Requirements -> Turn every row below into a Markdown table with two columns, "Row" for the row number and "Text" for the line itself. Leave out blank lines.

▬▬▬▬▬▬▬▬▬▬

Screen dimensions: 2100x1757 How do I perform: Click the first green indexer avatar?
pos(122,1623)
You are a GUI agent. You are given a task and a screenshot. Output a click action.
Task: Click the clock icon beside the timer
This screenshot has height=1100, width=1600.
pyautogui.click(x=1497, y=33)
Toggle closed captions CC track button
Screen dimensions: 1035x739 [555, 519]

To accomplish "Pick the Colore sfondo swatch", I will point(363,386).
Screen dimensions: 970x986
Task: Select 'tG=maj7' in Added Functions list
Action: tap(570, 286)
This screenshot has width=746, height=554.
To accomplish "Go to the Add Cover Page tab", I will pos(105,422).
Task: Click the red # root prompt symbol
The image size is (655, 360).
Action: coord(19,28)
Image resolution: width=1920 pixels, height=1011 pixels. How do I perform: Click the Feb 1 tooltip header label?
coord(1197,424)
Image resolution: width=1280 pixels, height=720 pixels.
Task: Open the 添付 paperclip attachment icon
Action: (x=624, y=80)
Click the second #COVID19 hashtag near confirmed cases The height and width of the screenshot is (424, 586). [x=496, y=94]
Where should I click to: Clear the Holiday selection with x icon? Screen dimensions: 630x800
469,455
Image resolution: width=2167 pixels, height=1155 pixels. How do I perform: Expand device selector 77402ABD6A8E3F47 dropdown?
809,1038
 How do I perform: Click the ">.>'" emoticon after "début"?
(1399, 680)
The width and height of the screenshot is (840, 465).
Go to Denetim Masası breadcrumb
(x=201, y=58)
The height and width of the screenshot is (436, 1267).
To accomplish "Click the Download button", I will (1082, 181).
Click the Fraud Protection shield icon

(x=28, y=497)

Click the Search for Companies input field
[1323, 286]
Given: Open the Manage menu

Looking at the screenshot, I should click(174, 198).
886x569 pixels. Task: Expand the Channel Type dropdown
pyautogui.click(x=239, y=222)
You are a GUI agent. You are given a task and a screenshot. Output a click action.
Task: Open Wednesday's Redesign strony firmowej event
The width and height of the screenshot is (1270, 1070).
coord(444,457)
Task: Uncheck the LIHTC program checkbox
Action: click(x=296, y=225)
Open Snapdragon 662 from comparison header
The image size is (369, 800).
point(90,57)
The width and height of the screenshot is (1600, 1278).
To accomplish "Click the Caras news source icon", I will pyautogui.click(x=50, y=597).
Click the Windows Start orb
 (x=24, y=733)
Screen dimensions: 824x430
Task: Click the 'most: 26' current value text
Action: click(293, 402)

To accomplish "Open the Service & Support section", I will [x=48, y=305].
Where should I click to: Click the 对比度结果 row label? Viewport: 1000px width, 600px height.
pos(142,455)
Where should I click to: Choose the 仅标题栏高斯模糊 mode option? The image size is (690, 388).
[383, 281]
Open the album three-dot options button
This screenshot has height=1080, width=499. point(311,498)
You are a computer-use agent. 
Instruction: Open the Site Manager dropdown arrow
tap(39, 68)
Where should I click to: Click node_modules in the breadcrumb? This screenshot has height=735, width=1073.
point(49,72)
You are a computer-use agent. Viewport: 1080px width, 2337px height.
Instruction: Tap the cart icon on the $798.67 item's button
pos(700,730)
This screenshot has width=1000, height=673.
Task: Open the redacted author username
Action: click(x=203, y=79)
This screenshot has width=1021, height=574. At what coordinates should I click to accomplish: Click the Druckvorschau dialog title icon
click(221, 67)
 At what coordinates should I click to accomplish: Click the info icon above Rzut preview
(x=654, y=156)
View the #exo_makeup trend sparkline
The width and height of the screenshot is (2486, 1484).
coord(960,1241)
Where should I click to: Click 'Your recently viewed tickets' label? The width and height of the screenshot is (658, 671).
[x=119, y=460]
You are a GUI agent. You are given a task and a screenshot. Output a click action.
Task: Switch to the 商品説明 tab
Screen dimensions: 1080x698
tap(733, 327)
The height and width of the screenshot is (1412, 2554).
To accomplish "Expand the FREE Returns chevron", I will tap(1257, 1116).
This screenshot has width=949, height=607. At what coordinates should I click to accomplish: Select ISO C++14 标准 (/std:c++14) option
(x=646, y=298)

▬▬▬▬▬▬▬▬▬▬

Full response ->
| Row | Text |
|---|---|
| 1 | Screen dimensions: 2100x1757 How do I perform: Click the first green indexer avatar? |
| 2 | pos(122,1623) |
| 3 | You are a GUI agent. You are given a task and a screenshot. Output a click action. |
| 4 | Task: Click the clock icon beside the timer |
| 5 | This screenshot has height=1100, width=1600. |
| 6 | pyautogui.click(x=1497, y=33) |
| 7 | Toggle closed captions CC track button |
| 8 | Screen dimensions: 1035x739 [555, 519] |
| 9 | To accomplish "Pick the Colore sfondo swatch", I will point(363,386). |
| 10 | Screen dimensions: 970x986 |
| 11 | Task: Select 'tG=maj7' in Added Functions list |
| 12 | Action: tap(570, 286) |
| 13 | This screenshot has width=746, height=554. |
| 14 | To accomplish "Go to the Add Cover Page tab", I will pos(105,422). |
| 15 | Task: Click the red # root prompt symbol |
| 16 | The image size is (655, 360). |
| 17 | Action: coord(19,28) |
| 18 | Image resolution: width=1920 pixels, height=1011 pixels. How do I perform: Click the Feb 1 tooltip header label? |
| 19 | coord(1197,424) |
| 20 | Image resolution: width=1280 pixels, height=720 pixels. |
| 21 | Task: Open the 添付 paperclip attachment icon |
| 22 | Action: (x=624, y=80) |
| 23 | Click the second #COVID19 hashtag near confirmed cases The height and width of the screenshot is (424, 586). [x=496, y=94] |
| 24 | Where should I click to: Clear the Holiday selection with x icon? Screen dimensions: 630x800 |
| 25 | 469,455 |
| 26 | Image resolution: width=2167 pixels, height=1155 pixels. How do I perform: Expand device selector 77402ABD6A8E3F47 dropdown? |
| 27 | 809,1038 |
| 28 |  How do I perform: Click the ">.>'" emoticon after "début"? |
| 29 | (1399, 680) |
| 30 | The width and height of the screenshot is (840, 465). |
| 31 | Go to Denetim Masası breadcrumb |
| 32 | (x=201, y=58) |
| 33 | The height and width of the screenshot is (436, 1267). |
| 34 | To accomplish "Click the Download button", I will (1082, 181). |
| 35 | Click the Fraud Protection shield icon |
| 36 | (x=28, y=497) |
| 37 | Click the Search for Companies input field |
| 38 | [1323, 286] |
| 39 | Given: Open the Manage menu |
| 40 | Looking at the screenshot, I should click(174, 198). |
| 41 | 886x569 pixels. Task: Expand the Channel Type dropdown |
| 42 | pyautogui.click(x=239, y=222) |
| 43 | You are a GUI agent. You are given a task and a screenshot. Output a click action. |
| 44 | Task: Open Wednesday's Redesign strony firmowej event |
| 45 | The width and height of the screenshot is (1270, 1070). |
| 46 | coord(444,457) |
| 47 | Task: Uncheck the LIHTC program checkbox |
| 48 | Action: click(x=296, y=225) |
| 49 | Open Snapdragon 662 from comparison header |
| 50 | The image size is (369, 800). |
| 51 | point(90,57) |
| 52 | The width and height of the screenshot is (1600, 1278). |
| 53 | To accomplish "Click the Caras news source icon", I will pyautogui.click(x=50, y=597). |
| 54 | Click the Windows Start orb |
| 55 |  (x=24, y=733) |
| 56 | Screen dimensions: 824x430 |
| 57 | Task: Click the 'most: 26' current value text |
| 58 | Action: click(293, 402) |
| 59 | To accomplish "Open the Service & Support section", I will [x=48, y=305]. |
| 60 | Where should I click to: Click the 对比度结果 row label? Viewport: 1000px width, 600px height. |
| 61 | pos(142,455) |
| 62 | Where should I click to: Choose the 仅标题栏高斯模糊 mode option? The image size is (690, 388). |
| 63 | [383, 281] |
| 64 | Open the album three-dot options button |
| 65 | This screenshot has height=1080, width=499. point(311,498) |
| 66 | You are a computer-use agent.  |
| 67 | Instruction: Open the Site Manager dropdown arrow |
| 68 | tap(39, 68) |
| 69 | Where should I click to: Click node_modules in the breadcrumb? This screenshot has height=735, width=1073. |
| 70 | point(49,72) |
| 71 | You are a computer-use agent. Viewport: 1080px width, 2337px height. |
| 72 | Instruction: Tap the cart icon on the $798.67 item's button |
| 73 | pos(700,730) |
| 74 | This screenshot has width=1000, height=673. |
| 75 | Task: Open the redacted author username |
| 76 | Action: click(x=203, y=79) |
| 77 | This screenshot has width=1021, height=574. At what coordinates should I click to accomplish: Click the Druckvorschau dialog title icon |
| 78 | click(221, 67) |
| 79 |  At what coordinates should I click to accomplish: Click the info icon above Rzut preview |
| 80 | (x=654, y=156) |
| 81 | View the #exo_makeup trend sparkline |
| 82 | The width and height of the screenshot is (2486, 1484). |
| 83 | coord(960,1241) |
| 84 | Where should I click to: Click 'Your recently viewed tickets' label? The width and height of the screenshot is (658, 671). |
| 85 | [x=119, y=460] |
| 86 | You are a GUI agent. You are given a task and a screenshot. Output a click action. |
| 87 | Task: Switch to the 商品説明 tab |
| 88 | Screen dimensions: 1080x698 |
| 89 | tap(733, 327) |
| 90 | The height and width of the screenshot is (1412, 2554). |
| 91 | To accomplish "Expand the FREE Returns chevron", I will tap(1257, 1116). |
| 92 | This screenshot has width=949, height=607. At what coordinates should I click to accomplish: Select ISO C++14 标准 (/std:c++14) option |
| 93 | (x=646, y=298) |